In order to facilitate the development of infrastructure projects, the Kingdom of Morocco recently created a new category of contracts implemented through the enactment of the law n°86-12 pertaining to public-private partnership contracts. The purpose of this law is to help define a unified and incentivizing framework conducive to the development of infrastructures in Morocco and to the increase of visibility of foreign and local investors, it being specified that these provisions will be completed shortly by an implementing decree.

This law was published on 24 December 2014 and the French version was published on 5 February 2015. The law was drafted after analyzing the different legal frameworks of public-private partnership contracts in various countries, such as France, Spain and Egypt, which influenced the legal scope applicable to these contracts. The publication of the PPP law constitutes an interesting opportunity to verify if the pitfalls other countries encountered in this matter can be avoided.
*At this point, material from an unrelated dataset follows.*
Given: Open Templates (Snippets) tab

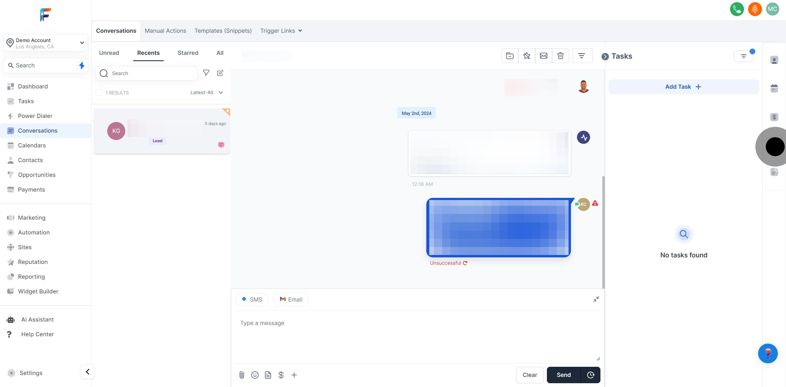Looking at the screenshot, I should pyautogui.click(x=223, y=31).
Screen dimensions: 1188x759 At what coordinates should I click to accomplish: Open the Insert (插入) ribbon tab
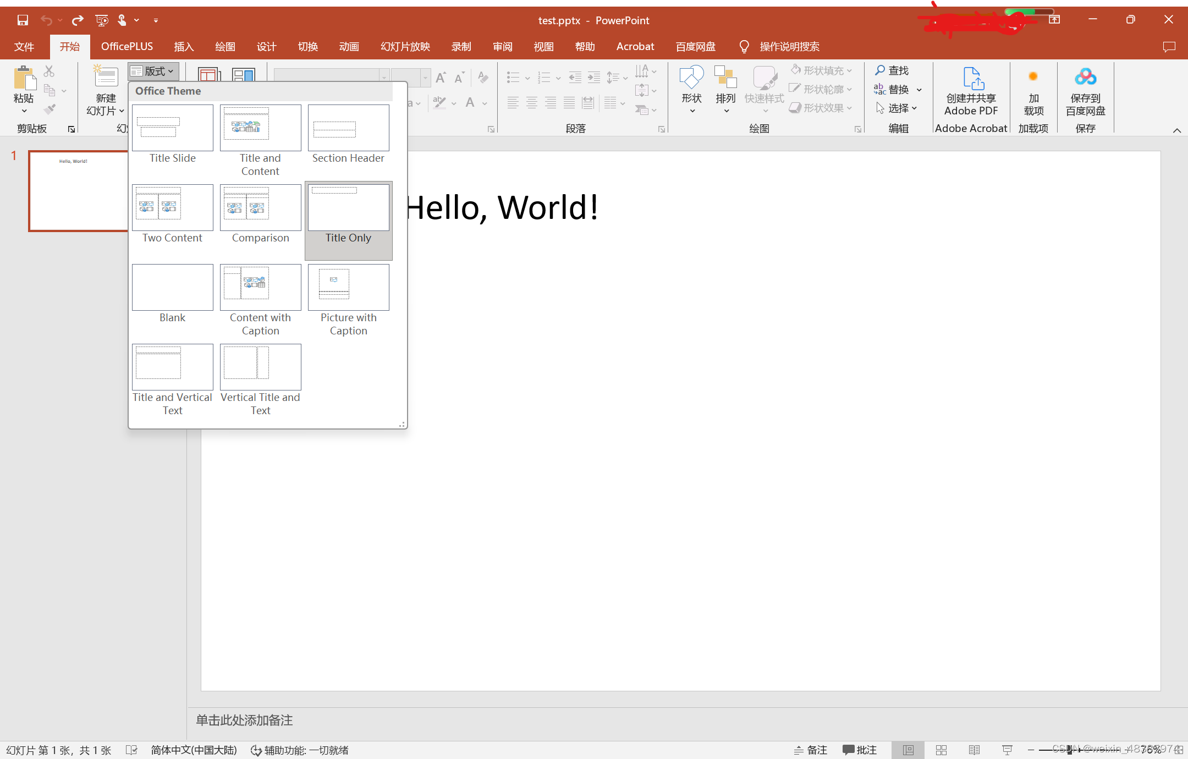(x=184, y=47)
The rules pertaining to the tender procedure of a PPP contract

The tender procedures

The PPP law provides that PPP contracts can be subject to three different tender procedures: competitive dialogue, call for tenders and a negotiated procedure. The PPP law requires that the public authority carry out a preliminary assessment which must include a comparative analysis with the other frameworks of implementation of the project. In addition, the preliminary assessment considers the complexity of the project, the financial arrangement and the means of financing. However, contrary to what was implemented in France, the entering into of this contract is not strictly delimited.  Indeed, the PPP law does not solely apply to contracts characterized by a trait of urgency or complexity, thus diminishing the risk of litigation.

The possibility of spontaneously submitting an offer

The PPP law also provides, following the example of the relevant French framework, that candidates can present a spontaneous offer to the public authorities considered under the PPP law. Consequently, the public authority can be presented with an innovative project by an operator, and, if the project addresses the public authority’s needs and presents technical and financial innovations, it can decide to proceed to the necessary preliminary assessment of the project and initiate a competitive dialogue or a call for tenders with other candidates. The PPP law also provides that the public authority can conduct a negotiated procedure, that is to say without advertising or call for competition, with the operator when the spontaneous offer addresses an innovative and urgent need, whilst at the same time being financially competitive.
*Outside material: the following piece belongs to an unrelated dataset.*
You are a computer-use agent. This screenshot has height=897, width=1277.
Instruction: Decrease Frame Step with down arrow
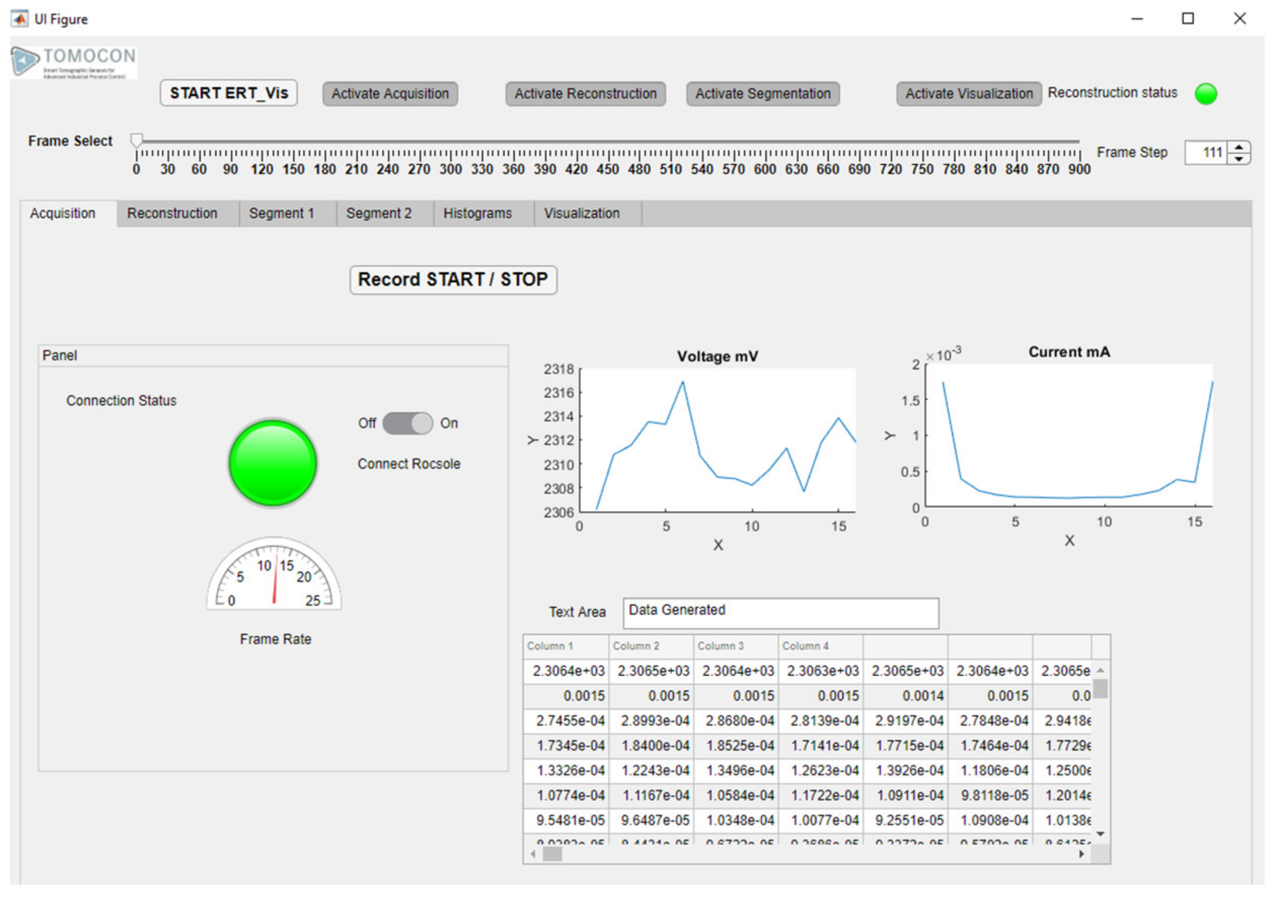pyautogui.click(x=1239, y=159)
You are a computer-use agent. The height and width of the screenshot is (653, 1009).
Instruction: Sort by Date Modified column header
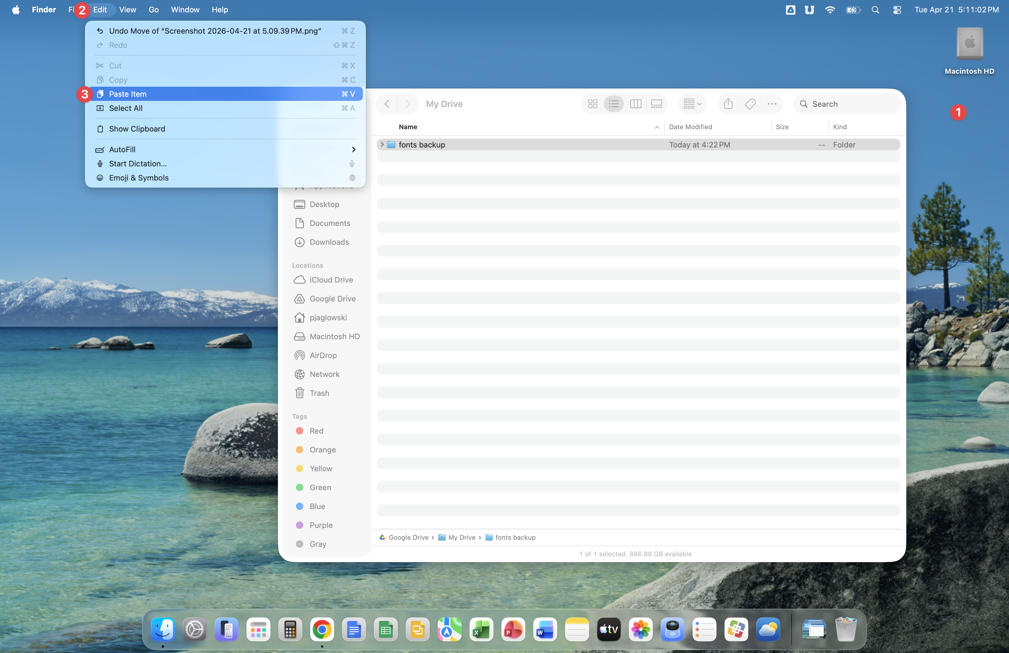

The setting up of a ministerial commission for PPP contracts

The draft decree pertaining to these contracts provides that a commission, mainly composed of representatives of various Moroccan ministries, will be set up under the aegis of the Ministry of Economy and Finance. The purpose of this commission is to issue opinions on PPP contracts entered into with the State, preliminary assessments, the award of the contract and possible amendments.

It should be noted that the draft decree specifies that concerning the award of the PPP contracts, a criteria of national preference could be taken into account in order to support the local economy.
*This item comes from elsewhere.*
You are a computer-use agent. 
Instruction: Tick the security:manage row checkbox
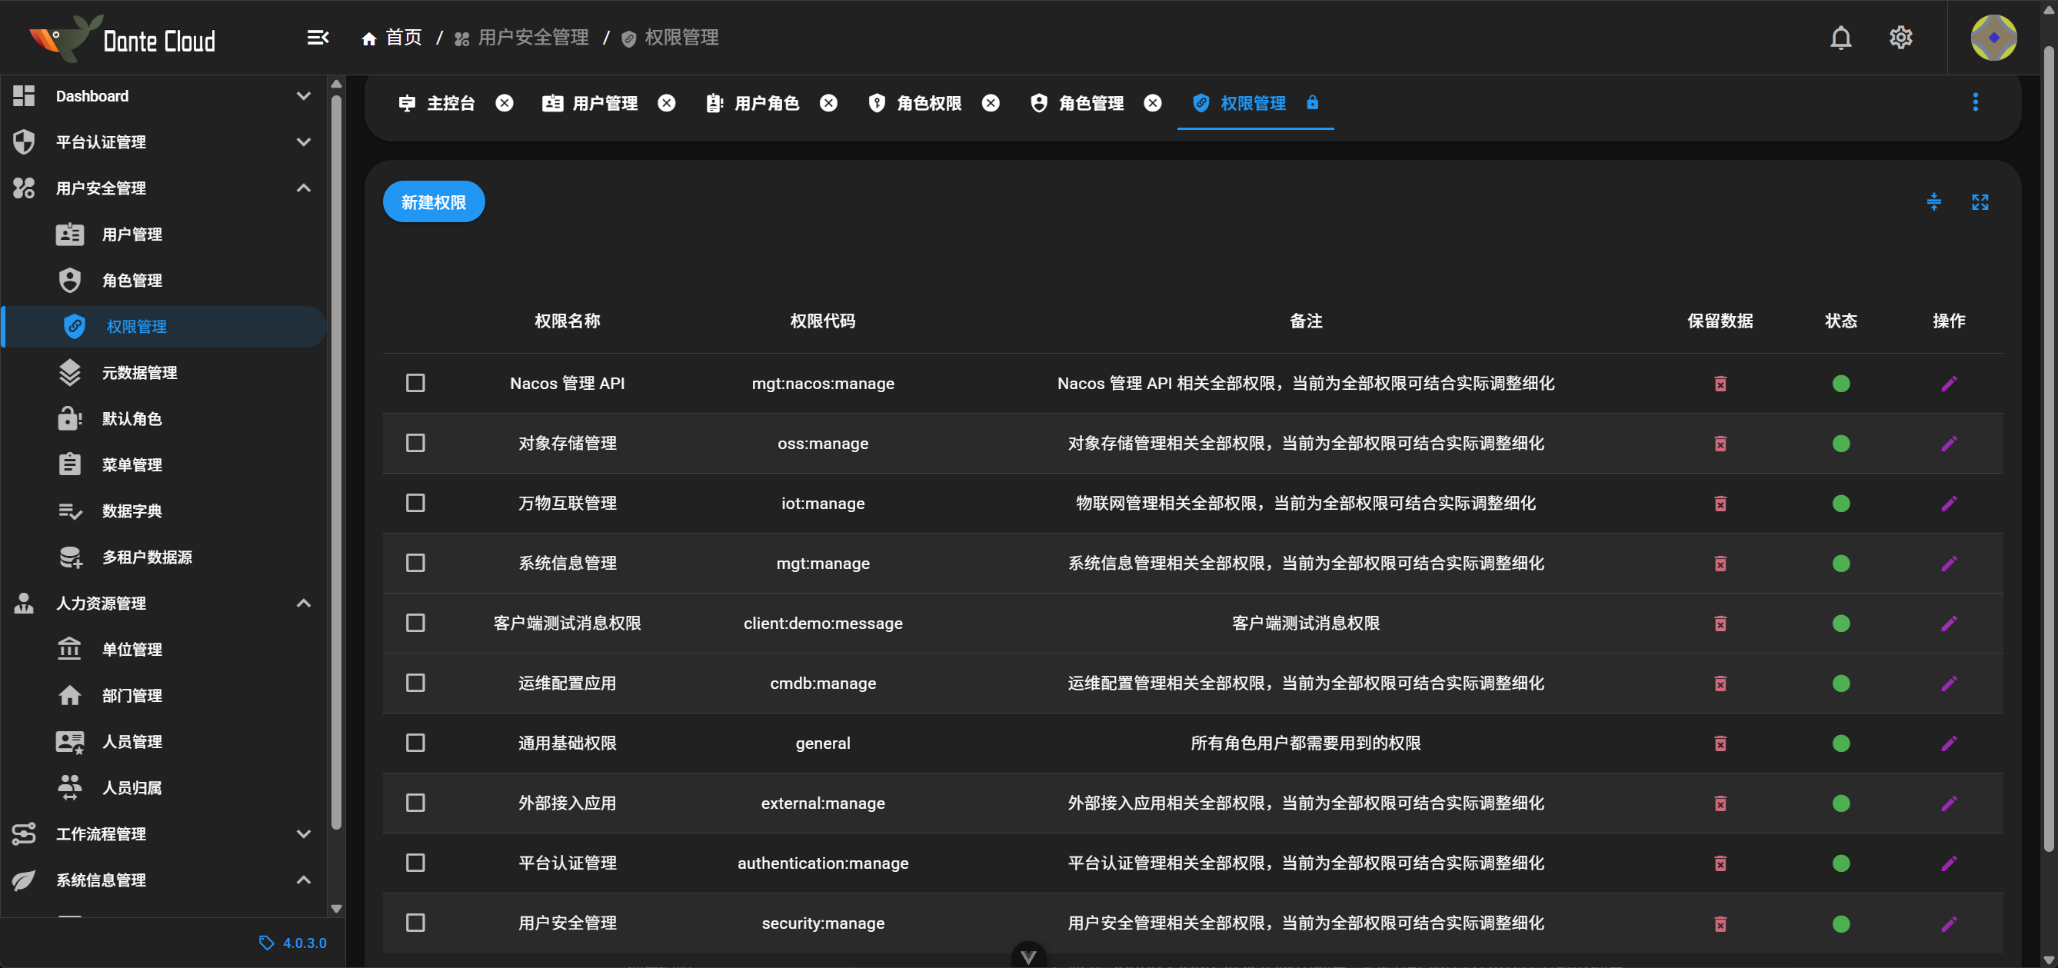click(415, 923)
The main provisions of a PPP contract

The PPP law provides for a list of mandatory clauses which must be included in the PPP contract. These mandatory clauses pertain to the financial conditions of the PPP contract, as well as to the performance conditions.

The financial clauses

Under the PPP law, the remuneration of the private partner will be paid, in its entirety or partially, by the public authority. In the event where the public authority does not pay the entirety of the remuneration of the private partner, it may be remunerated by the users and by the cash flow generated by the project. This remuneration is linked to performance objectives, thus guaranteeing the compliant carrying out of the PPP contract. The corollary of these objectives is the possibility for the public authority to impose penalties on the private partner, in the event where the latter does not fulfill its contractual obligations.

Pertaining to security interests, the PPP law provides that the private partner can, for the benefit of financial institutions, create security interests over its assets acquired or carried out under the performance of the PPP contract. The type of security interests which can be granted is quite large since the PPP law takes into account “all security interests”. Furthermore, the assignment of receivables by way of security does not appear confined in the sense that the amount of claims which can receive an act of acceptance from the public party, as assigned debtor, is not limited to 80% of the investment and financing costs.

The performance clauses

The PPP law provides for a maximum duration of the PPP contract of fifty years. It also imposes the inclusion of a clause in the PPP contract pertaining to the allocation of risks between the parties, which is modelled on the contractual practice of optimal risk sharing.

Furthermore, the PPP law establishes a substitution right, whereby the public authority can replace the private partner with a substituted entity, notably in the event of a serious breach of its obligations. It should be noted that the PPP law also enables the lenders to ask the public authority to substitute the private partner with a new entity, in the case of a serious breach of its obligations.


In conclusion the PPP law takes into consideration standard market practices which are implemented in international project finance and should permit to avoid the main pitfalls observed in countries with similar frameworks.